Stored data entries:
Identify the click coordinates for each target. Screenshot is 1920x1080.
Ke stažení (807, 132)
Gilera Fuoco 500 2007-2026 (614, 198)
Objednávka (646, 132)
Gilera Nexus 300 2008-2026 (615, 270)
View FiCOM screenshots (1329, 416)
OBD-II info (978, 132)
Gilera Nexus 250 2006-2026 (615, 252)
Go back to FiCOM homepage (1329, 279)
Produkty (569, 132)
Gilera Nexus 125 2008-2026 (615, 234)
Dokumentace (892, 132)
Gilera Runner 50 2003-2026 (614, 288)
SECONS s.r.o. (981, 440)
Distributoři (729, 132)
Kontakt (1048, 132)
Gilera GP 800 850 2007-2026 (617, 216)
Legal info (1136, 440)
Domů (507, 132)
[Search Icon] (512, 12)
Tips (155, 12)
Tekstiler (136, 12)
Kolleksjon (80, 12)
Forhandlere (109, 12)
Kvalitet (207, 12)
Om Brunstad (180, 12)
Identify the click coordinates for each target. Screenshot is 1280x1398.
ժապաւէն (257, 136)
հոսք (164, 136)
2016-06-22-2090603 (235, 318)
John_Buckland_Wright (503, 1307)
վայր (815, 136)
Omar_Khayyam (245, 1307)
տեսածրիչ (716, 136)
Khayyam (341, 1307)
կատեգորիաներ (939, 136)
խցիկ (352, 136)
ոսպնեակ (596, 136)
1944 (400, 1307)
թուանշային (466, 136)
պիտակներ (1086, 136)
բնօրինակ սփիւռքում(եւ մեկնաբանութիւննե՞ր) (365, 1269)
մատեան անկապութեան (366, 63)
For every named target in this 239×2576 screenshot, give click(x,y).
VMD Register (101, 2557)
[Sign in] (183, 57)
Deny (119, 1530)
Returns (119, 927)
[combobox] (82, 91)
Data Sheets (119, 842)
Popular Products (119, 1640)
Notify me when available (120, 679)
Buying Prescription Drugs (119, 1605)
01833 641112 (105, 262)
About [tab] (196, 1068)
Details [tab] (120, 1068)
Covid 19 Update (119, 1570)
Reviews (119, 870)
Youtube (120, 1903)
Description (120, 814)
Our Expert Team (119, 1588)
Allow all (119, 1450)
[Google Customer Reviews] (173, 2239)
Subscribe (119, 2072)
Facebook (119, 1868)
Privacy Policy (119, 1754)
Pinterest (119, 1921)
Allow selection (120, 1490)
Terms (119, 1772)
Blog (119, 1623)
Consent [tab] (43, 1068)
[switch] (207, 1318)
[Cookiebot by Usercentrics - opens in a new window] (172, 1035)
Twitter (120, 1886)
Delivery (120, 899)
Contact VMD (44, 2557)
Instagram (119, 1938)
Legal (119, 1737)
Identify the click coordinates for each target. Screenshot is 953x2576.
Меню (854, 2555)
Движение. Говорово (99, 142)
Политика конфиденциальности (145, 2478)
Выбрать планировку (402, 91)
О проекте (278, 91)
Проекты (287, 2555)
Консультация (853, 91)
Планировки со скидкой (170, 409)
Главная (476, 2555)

Task objective:
Can you write out the lines above, from the first one through the one containing "Domů (507, 132)", exactly as they appear and nothing more?

Reply to the task:
Identify the click coordinates for each target. Screenshot is 1920x1080.
Ke stažení (807, 132)
Gilera Fuoco 500 2007-2026 (614, 198)
Objednávka (646, 132)
Gilera Nexus 300 2008-2026 (615, 270)
View FiCOM screenshots (1329, 416)
OBD-II info (978, 132)
Gilera Nexus 250 2006-2026 (615, 252)
Go back to FiCOM homepage (1329, 279)
Produkty (569, 132)
Gilera Nexus 125 2008-2026 (615, 234)
Dokumentace (892, 132)
Gilera Runner 50 2003-2026 (614, 288)
SECONS s.r.o. (981, 440)
Distributoři (729, 132)
Kontakt (1048, 132)
Gilera GP 800 850 2007-2026 (617, 216)
Legal info (1136, 440)
Domů (507, 132)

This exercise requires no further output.